## EXERCISE DESCRIPTION
When you write the records again, keep every line exactly as it was.

Pixel coordinate grounding data
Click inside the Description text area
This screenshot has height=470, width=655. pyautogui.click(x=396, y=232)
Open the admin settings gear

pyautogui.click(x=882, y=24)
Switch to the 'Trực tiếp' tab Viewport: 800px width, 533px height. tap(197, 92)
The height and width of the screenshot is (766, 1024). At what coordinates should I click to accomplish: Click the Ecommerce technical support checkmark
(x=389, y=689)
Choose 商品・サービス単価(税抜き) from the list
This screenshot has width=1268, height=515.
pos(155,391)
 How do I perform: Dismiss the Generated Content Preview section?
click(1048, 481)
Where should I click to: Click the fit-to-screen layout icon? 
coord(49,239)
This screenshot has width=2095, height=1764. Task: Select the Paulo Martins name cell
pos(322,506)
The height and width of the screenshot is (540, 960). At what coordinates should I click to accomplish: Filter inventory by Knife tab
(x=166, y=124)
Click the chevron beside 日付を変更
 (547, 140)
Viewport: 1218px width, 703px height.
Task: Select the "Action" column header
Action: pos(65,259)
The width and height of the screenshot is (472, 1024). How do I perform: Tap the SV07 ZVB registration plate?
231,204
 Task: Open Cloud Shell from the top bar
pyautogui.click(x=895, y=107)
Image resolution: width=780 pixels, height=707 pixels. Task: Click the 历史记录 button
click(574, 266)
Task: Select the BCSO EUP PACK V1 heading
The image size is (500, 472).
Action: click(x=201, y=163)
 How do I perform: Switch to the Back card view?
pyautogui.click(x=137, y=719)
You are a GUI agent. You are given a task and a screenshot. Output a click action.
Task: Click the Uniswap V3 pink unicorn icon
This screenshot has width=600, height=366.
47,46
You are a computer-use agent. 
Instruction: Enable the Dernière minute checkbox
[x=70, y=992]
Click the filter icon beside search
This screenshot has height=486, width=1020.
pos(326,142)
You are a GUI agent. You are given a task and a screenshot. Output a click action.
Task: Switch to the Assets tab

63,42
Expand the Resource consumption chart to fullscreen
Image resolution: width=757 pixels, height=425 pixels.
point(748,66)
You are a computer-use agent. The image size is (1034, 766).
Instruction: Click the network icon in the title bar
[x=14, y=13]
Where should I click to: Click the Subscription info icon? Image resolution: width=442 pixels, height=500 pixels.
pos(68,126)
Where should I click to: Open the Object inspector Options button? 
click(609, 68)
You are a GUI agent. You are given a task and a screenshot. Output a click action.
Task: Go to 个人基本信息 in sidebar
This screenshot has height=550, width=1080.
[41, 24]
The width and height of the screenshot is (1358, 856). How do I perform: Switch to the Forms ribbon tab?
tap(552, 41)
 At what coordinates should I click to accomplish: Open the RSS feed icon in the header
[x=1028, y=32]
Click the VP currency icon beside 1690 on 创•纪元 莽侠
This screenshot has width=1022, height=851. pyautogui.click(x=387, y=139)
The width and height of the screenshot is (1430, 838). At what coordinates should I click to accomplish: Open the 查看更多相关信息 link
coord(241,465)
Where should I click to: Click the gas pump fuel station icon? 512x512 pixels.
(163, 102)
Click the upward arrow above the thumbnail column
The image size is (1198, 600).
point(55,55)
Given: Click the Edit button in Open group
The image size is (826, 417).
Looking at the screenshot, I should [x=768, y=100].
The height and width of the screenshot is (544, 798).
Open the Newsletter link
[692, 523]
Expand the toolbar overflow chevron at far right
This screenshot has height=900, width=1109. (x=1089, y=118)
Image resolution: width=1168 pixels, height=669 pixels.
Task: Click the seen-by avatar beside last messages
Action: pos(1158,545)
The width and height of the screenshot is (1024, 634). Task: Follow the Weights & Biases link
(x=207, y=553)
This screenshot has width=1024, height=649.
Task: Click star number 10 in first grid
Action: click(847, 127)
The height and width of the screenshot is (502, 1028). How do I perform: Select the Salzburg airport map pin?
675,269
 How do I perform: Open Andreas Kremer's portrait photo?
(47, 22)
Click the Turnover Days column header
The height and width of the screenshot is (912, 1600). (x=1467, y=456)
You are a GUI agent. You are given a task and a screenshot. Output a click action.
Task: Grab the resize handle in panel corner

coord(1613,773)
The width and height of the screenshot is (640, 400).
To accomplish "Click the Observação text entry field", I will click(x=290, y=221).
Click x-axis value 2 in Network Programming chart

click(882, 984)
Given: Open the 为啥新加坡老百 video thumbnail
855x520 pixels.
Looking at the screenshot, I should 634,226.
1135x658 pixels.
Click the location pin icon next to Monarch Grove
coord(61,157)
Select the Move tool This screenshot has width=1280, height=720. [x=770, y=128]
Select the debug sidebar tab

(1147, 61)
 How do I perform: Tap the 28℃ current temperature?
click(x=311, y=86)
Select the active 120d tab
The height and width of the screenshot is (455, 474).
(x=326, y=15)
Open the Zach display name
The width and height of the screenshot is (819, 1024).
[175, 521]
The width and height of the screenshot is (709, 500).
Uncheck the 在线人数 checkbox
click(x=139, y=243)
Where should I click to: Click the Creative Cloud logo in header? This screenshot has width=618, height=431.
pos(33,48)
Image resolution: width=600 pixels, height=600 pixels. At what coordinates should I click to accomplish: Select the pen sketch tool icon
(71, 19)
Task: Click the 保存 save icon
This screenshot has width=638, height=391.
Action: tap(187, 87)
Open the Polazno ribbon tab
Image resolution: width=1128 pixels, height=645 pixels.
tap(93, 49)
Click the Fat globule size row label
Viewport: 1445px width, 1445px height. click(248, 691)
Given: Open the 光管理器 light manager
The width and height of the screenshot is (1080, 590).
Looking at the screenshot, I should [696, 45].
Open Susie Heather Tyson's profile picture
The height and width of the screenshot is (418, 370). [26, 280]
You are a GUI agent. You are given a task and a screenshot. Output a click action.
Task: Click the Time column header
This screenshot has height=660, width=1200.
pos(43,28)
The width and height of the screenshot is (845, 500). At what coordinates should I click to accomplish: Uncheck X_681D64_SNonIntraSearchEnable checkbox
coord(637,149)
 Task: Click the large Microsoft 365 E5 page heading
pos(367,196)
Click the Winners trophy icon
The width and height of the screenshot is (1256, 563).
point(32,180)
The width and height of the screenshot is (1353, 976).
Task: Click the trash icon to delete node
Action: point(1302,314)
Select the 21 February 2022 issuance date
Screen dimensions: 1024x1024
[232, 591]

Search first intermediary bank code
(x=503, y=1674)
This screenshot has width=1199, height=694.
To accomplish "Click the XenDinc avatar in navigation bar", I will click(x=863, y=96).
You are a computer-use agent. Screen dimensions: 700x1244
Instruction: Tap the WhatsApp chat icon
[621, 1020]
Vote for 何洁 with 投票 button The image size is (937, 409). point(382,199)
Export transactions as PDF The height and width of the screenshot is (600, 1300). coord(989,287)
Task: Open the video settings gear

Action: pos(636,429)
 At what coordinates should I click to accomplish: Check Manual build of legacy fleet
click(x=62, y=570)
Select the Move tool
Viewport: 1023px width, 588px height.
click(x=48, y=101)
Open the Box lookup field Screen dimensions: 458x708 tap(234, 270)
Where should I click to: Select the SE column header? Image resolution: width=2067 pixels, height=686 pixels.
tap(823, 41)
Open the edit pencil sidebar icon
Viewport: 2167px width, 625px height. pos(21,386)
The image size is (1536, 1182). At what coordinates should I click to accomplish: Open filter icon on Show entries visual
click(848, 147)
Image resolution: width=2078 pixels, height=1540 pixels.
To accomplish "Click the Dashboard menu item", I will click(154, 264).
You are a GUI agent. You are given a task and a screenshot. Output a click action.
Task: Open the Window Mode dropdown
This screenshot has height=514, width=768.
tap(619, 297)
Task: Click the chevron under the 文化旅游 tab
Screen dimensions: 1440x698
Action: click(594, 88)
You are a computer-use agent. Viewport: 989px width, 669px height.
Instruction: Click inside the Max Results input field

## ANSWER TO THIS PROBLEM
Click inside the Description text area
This screenshot has height=470, width=655. pyautogui.click(x=396, y=232)
Open the admin settings gear

pyautogui.click(x=882, y=24)
Switch to the 'Trực tiếp' tab Viewport: 800px width, 533px height. tap(197, 92)
The height and width of the screenshot is (766, 1024). At what coordinates should I click to accomplish: Click the Ecommerce technical support checkmark
(x=389, y=689)
Choose 商品・サービス単価(税抜き) from the list
This screenshot has width=1268, height=515.
pos(155,391)
 How do I perform: Dismiss the Generated Content Preview section?
click(1048, 481)
Where should I click to: Click the fit-to-screen layout icon? 
coord(49,239)
This screenshot has width=2095, height=1764. Task: Select the Paulo Martins name cell
pos(322,506)
The height and width of the screenshot is (540, 960). At what coordinates should I click to accomplish: Filter inventory by Knife tab
(x=166, y=124)
Click the chevron beside 日付を変更
 (547, 140)
Viewport: 1218px width, 703px height.
Task: Select the "Action" column header
Action: pos(65,259)
The width and height of the screenshot is (472, 1024). How do I perform: Tap the SV07 ZVB registration plate?
231,204
 Task: Open Cloud Shell from the top bar
pyautogui.click(x=895, y=107)
Image resolution: width=780 pixels, height=707 pixels. Task: Click the 历史记录 button
click(574, 266)
Task: Select the BCSO EUP PACK V1 heading
The image size is (500, 472).
Action: click(x=201, y=163)
 How do I perform: Switch to the Back card view?
pyautogui.click(x=137, y=719)
You are a GUI agent. You are given a task and a screenshot. Output a click action.
Task: Click the Uniswap V3 pink unicorn icon
This screenshot has width=600, height=366.
47,46
You are a computer-use agent. 
Instruction: Enable the Dernière minute checkbox
[x=70, y=992]
Click the filter icon beside search
This screenshot has height=486, width=1020.
pos(326,142)
You are a GUI agent. You are given a task and a screenshot. Output a click action.
Task: Switch to the Assets tab

63,42
Expand the Resource consumption chart to fullscreen
Image resolution: width=757 pixels, height=425 pixels.
point(748,66)
You are a computer-use agent. The image size is (1034, 766).
Instruction: Click the network icon in the title bar
[x=14, y=13]
Where should I click to: Click the Subscription info icon? Image resolution: width=442 pixels, height=500 pixels.
pos(68,126)
Where should I click to: Open the Object inspector Options button? 
click(609, 68)
You are a GUI agent. You are given a task and a screenshot. Output a click action.
Task: Go to 个人基本信息 in sidebar
This screenshot has height=550, width=1080.
[41, 24]
The width and height of the screenshot is (1358, 856). How do I perform: Switch to the Forms ribbon tab?
tap(552, 41)
 At what coordinates should I click to accomplish: Open the RSS feed icon in the header
[x=1028, y=32]
Click the VP currency icon beside 1690 on 创•纪元 莽侠
This screenshot has width=1022, height=851. pyautogui.click(x=387, y=139)
The width and height of the screenshot is (1430, 838). At what coordinates should I click to accomplish: Open the 查看更多相关信息 link
coord(241,465)
Where should I click to: Click the gas pump fuel station icon? 512x512 pixels.
(163, 102)
Click the upward arrow above the thumbnail column
The image size is (1198, 600).
point(55,55)
Given: Click the Edit button in Open group
The image size is (826, 417).
Looking at the screenshot, I should [x=768, y=100].
The height and width of the screenshot is (544, 798).
Open the Newsletter link
[692, 523]
Expand the toolbar overflow chevron at far right
This screenshot has height=900, width=1109. (x=1089, y=118)
Image resolution: width=1168 pixels, height=669 pixels.
Task: Click the seen-by avatar beside last messages
Action: pos(1158,545)
The width and height of the screenshot is (1024, 634). Task: Follow the Weights & Biases link
(x=207, y=553)
This screenshot has width=1024, height=649.
Task: Click star number 10 in first grid
Action: click(847, 127)
The height and width of the screenshot is (502, 1028). How do I perform: Select the Salzburg airport map pin?
675,269
 How do I perform: Open Andreas Kremer's portrait photo?
(47, 22)
Click the Turnover Days column header
The height and width of the screenshot is (912, 1600). (x=1467, y=456)
You are a GUI agent. You are given a task and a screenshot. Output a click action.
Task: Grab the resize handle in panel corner

coord(1613,773)
The width and height of the screenshot is (640, 400).
To accomplish "Click the Observação text entry field", I will click(x=290, y=221).
Click x-axis value 2 in Network Programming chart

click(882, 984)
Given: Open the 为啥新加坡老百 video thumbnail
855x520 pixels.
Looking at the screenshot, I should 634,226.
1135x658 pixels.
Click the location pin icon next to Monarch Grove
coord(61,157)
Select the Move tool This screenshot has width=1280, height=720. [x=770, y=128]
Select the debug sidebar tab

(1147, 61)
 How do I perform: Tap the 28℃ current temperature?
click(x=311, y=86)
Select the active 120d tab
The height and width of the screenshot is (455, 474).
(x=326, y=15)
Open the Zach display name
The width and height of the screenshot is (819, 1024).
[175, 521]
The width and height of the screenshot is (709, 500).
Uncheck the 在线人数 checkbox
click(x=139, y=243)
Where should I click to: Click the Creative Cloud logo in header? This screenshot has width=618, height=431.
pos(33,48)
Image resolution: width=600 pixels, height=600 pixels. At what coordinates should I click to accomplish: Select the pen sketch tool icon
(71, 19)
Task: Click the 保存 save icon
This screenshot has width=638, height=391.
Action: tap(187, 87)
Open the Polazno ribbon tab
Image resolution: width=1128 pixels, height=645 pixels.
tap(93, 49)
Click the Fat globule size row label
Viewport: 1445px width, 1445px height. click(248, 691)
Given: Open the 光管理器 light manager
The width and height of the screenshot is (1080, 590).
Looking at the screenshot, I should [696, 45].
Open Susie Heather Tyson's profile picture
The height and width of the screenshot is (418, 370). [26, 280]
You are a GUI agent. You are given a task and a screenshot. Output a click action.
Task: Click the Time column header
This screenshot has height=660, width=1200.
pos(43,28)
The width and height of the screenshot is (845, 500). At what coordinates should I click to accomplish: Uncheck X_681D64_SNonIntraSearchEnable checkbox
coord(637,149)
 Task: Click the large Microsoft 365 E5 page heading
pos(367,196)
Click the Winners trophy icon
The width and height of the screenshot is (1256, 563).
point(32,180)
The width and height of the screenshot is (1353, 976).
Task: Click the trash icon to delete node
Action: point(1302,314)
Select the 21 February 2022 issuance date
Screen dimensions: 1024x1024
[232, 591]

Search first intermediary bank code
(x=503, y=1674)
This screenshot has width=1199, height=694.
To accomplish "Click the XenDinc avatar in navigation bar", I will click(x=863, y=96).
You are a computer-use agent. Screen dimensions: 700x1244
Instruction: Tap the WhatsApp chat icon
[621, 1020]
Vote for 何洁 with 投票 button The image size is (937, 409). point(382,199)
Export transactions as PDF The height and width of the screenshot is (600, 1300). coord(989,287)
Task: Open the video settings gear

Action: pos(636,429)
 At what coordinates should I click to accomplish: Check Manual build of legacy fleet
click(x=62, y=570)
Select the Move tool
Viewport: 1023px width, 588px height.
click(x=48, y=101)
Open the Box lookup field Screen dimensions: 458x708 tap(234, 270)
Where should I click to: Select the SE column header? Image resolution: width=2067 pixels, height=686 pixels.
tap(823, 41)
Open the edit pencil sidebar icon
Viewport: 2167px width, 625px height. pos(21,386)
The image size is (1536, 1182). At what coordinates should I click to accomplish: Open filter icon on Show entries visual
click(848, 147)
Image resolution: width=2078 pixels, height=1540 pixels.
To accomplish "Click the Dashboard menu item", I will click(154, 264).
You are a GUI agent. You are given a task and a screenshot. Output a click action.
Task: Open the Window Mode dropdown
This screenshot has height=514, width=768.
tap(619, 297)
Task: Click the chevron under the 文化旅游 tab
Screen dimensions: 1440x698
Action: click(594, 88)
You are a computer-use agent. Viewport: 989px width, 669px height.
Instruction: Click inside the Max Results input field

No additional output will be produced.